Salman Rushdie at Colorado College!

Sorry, folks, no pics allowed for obvious reasons, but he signed my first edition of Satanic Verses!

Rushdie gave a charming and captivating speech to a packed audience at CC Sunday night. Some of his points:
* Westerners consider the storyteller to function best in linear fashion (like the caterpillar in Alice in Wonderland who says stories should start at the beginning, wander on, and stop when they get to the end). Punjabi oral story-tellers begin with anecdotes that lead to verbal asides, both political and personal. Listeners keep their attention focused on the wandering story because they want to see if the storyteller can keep all the balls in the air. Novelists could consider the equivalent in linear and nonlinear storytelling.
* Those in cultures like South Asia who must learn three or more languages develop more playfulness in their use of language, developing the equivalent of mash-ups.
* The novel, by its nature, insists on a human scale where the public world need not intrude. This was realized in the novels of Jane Austen, where no mention was ever made of the Napoleonic Wars taking place at the time her novels were written.
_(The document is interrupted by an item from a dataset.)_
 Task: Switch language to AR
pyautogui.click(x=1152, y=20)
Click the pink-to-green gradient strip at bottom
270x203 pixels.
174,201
Today, Rushdie said, the Internet and globalization has forced a closing between personal and public space where history and the larger world will always intrude on a novelist's private space.
* Rushdie quoted a barking dog in Romania, in a Saul Bellow novel, who was telling the world he was tired of the limits of his dog consciousness: "For God's sake, open the universe a little more!" This is the goal of a good novelist, Rushdie said, which requires moving out to the edge and pushing. One cannot dwell in the safe middle space and hope to open the universe.
* The ultimate lesson of the Satanic Verses fatwa is that one must never let an external political, religious, or cultural leader define the right of the artist to re-tell stories. Only the artist can define the limits of the type of story to be re-told, and the way it can be re-told.

What an inspirational evening!

1 comment:

Ruth said...

SO COOOOOL! Sounds very inspiring. Made me inspired too.